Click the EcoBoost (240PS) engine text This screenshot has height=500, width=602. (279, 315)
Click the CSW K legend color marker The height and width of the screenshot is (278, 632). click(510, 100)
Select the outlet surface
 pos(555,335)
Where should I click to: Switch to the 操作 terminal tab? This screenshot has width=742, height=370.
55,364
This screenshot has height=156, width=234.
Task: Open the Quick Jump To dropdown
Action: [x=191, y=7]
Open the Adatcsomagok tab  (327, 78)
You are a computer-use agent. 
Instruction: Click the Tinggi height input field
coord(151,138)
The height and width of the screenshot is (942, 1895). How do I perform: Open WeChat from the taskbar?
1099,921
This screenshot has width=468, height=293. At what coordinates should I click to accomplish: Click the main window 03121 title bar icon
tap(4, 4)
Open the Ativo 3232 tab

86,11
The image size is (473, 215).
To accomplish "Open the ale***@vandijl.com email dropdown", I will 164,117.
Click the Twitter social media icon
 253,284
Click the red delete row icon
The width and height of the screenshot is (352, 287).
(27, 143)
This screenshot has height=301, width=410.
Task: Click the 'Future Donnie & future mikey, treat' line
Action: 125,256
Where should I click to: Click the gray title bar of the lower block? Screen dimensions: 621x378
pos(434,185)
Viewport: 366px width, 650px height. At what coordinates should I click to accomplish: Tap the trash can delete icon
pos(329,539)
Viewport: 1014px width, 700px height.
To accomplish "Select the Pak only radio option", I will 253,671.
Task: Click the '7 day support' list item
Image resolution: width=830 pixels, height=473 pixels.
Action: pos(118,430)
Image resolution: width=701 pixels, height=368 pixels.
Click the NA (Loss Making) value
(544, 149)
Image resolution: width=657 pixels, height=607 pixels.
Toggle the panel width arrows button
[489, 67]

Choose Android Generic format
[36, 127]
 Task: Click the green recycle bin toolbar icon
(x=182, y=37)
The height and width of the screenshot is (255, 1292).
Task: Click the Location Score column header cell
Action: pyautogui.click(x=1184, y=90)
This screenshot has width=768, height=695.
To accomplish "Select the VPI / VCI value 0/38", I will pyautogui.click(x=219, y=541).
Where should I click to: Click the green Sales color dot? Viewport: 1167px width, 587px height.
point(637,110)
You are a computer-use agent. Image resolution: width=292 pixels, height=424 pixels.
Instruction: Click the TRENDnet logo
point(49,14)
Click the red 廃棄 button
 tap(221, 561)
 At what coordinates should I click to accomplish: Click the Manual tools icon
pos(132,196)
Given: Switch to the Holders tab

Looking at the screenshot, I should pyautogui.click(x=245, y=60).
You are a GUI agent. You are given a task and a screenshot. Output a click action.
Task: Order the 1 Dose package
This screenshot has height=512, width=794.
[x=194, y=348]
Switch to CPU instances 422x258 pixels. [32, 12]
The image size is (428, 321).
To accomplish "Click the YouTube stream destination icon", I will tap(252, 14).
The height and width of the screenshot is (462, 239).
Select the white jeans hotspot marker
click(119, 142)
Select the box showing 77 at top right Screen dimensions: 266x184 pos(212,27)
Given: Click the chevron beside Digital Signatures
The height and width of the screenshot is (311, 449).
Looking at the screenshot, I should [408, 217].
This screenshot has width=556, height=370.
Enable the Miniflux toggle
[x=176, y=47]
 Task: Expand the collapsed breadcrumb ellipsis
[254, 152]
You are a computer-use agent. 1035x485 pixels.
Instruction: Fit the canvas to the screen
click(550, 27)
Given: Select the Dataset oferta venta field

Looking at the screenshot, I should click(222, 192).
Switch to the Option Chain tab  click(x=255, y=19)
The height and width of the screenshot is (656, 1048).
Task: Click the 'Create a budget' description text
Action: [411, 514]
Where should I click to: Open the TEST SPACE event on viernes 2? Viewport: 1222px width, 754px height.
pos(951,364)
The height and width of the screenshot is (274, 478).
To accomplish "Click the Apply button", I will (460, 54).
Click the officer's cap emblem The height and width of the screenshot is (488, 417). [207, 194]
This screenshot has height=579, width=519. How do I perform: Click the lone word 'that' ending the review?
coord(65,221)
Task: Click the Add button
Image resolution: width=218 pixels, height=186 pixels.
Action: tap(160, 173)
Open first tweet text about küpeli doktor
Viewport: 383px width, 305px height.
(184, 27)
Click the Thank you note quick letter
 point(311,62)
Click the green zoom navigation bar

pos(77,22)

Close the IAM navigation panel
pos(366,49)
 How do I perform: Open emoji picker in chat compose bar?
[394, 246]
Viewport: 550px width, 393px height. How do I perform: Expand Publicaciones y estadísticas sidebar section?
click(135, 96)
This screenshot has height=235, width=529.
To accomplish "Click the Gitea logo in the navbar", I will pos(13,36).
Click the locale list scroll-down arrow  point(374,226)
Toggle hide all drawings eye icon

# # # #

Problem to solve: Calculate how many lines of the material include the string "agent", and state that number by itself.

Task response: 4